Thankfully, the band members don’t seem to be all that worried either. The portentously titled “It Is Not Meant To Be” quickly reveals itself to be a rather silly paean to a girl who “doesn’t like sand stuck in her feet / or sitting around smoking weed.” Sonically, the stage has been set for just about every track: those quick-yet-groovy drums mixed to the front; a phased out guitar doing its thing (y’know: its thing) in the back, necking with the vocals. It sounds great, at least as a drum showcase first and foremost, and as atmospheric psych-rock second. But without the hooks within, say, Dungen’s bottled hurricane of technical chops, or the Fridmann-assisted large-scale pop of the Flaming Lips and MGMT, Tame Impala’s debut is only a drum showcase and then maybe an atmospheric psych-rock record, nothing to distinguish the songs or album as anything but a pleasant haze of uncomplicated riff rock. Which can eventually seem as lamely obvious as half their name suggests.

This wouldn’t be a problem if the sound itself had sharper edges, if the listener was allowed to find a hold, grip the music. But, of course, the first tenet of psychedelia is to sand down any edges into lysergic bliss, the joy of such music left to discovering moments that worm out of the woodwork, to finding an excellently deft lead or chorus suddenly under one’s nose. As it is, there are just enough standout moments to lead Innerspeaker out of dullness and predictability: try the Hendrix-ian lurch of “Solitude is Bliss,” how it stops and starts, a solo bursting off the crest of Watson’s enormous fills; cherish the simple lead guitar of instrumental “Jeremy’s Storm,” how it’s amped, again, by the crisp ride cymbal and jazzy propulsion of the drums. If Tame Impala ever just loosened up released an all-instrumental drums+guitar album, such would be incredible.

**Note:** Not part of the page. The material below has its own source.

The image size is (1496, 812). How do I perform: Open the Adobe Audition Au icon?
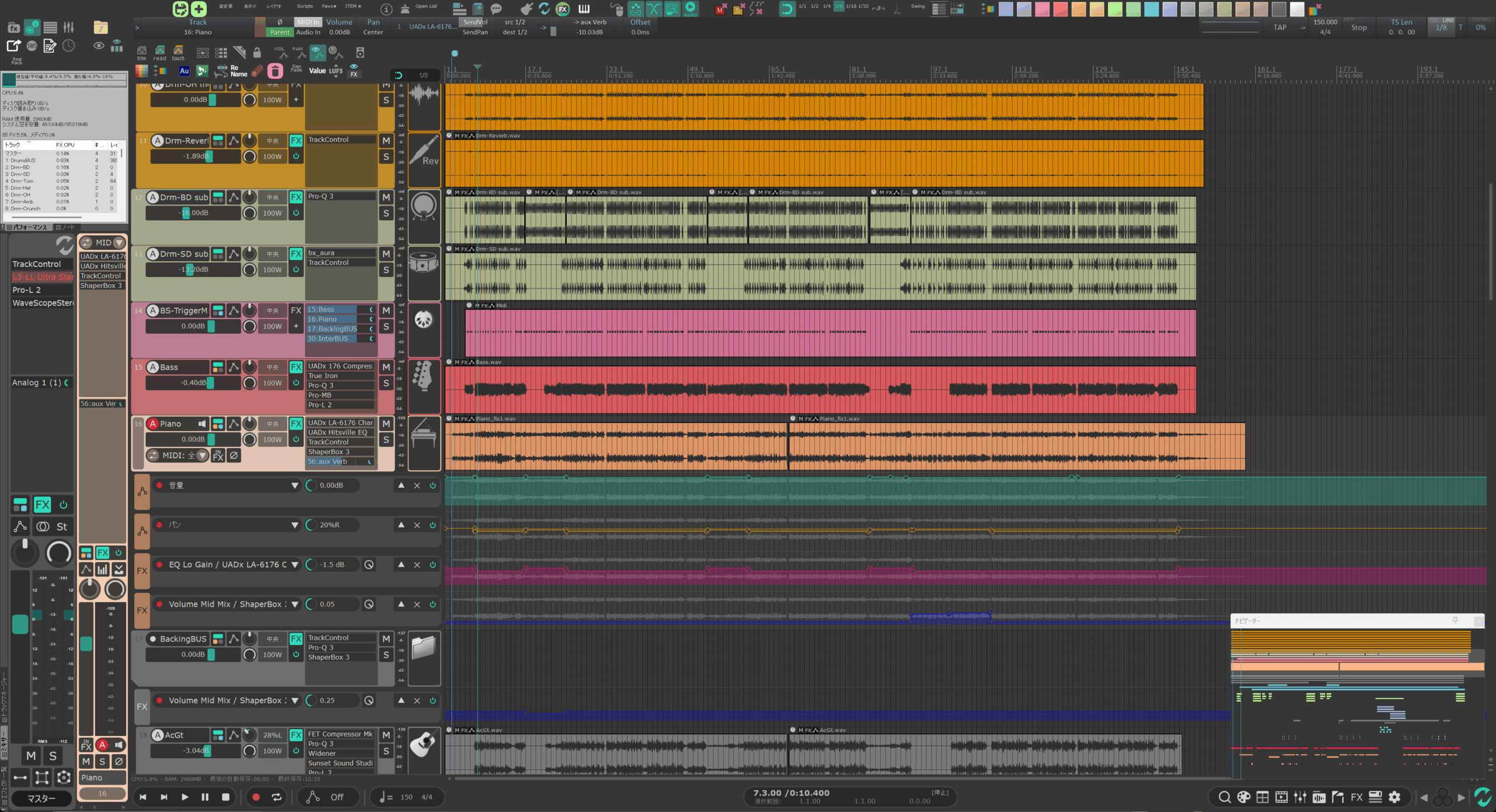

Vocal interplay is their bread and butter, though, and “Expectations” takes advantage of such simple progressions to lend focus to the guitar, leaving the voices to float up and down in the aether. Ultimately, the simplicity of the music is both Tame Impala’s biggest asset and their most damning weakness. The declarative garage-rock of “I Don’t Really Mind” is too shallow for the kind of Olivia Tremor Control knob-twiddling to which they seem to aspire—when the words are simple and forceful, the music ought to follow suit. But when all the pieces fall into place, like in the unadorned jam of “Desire Be Desire Go” and its release into an open-ended solo, there’s a feeling of a great, basic stem cell of a band at hand, one that has the ability to carve out a new niche in a genre that usually resists such singularity. That is, if the band can be bothered to keep growing.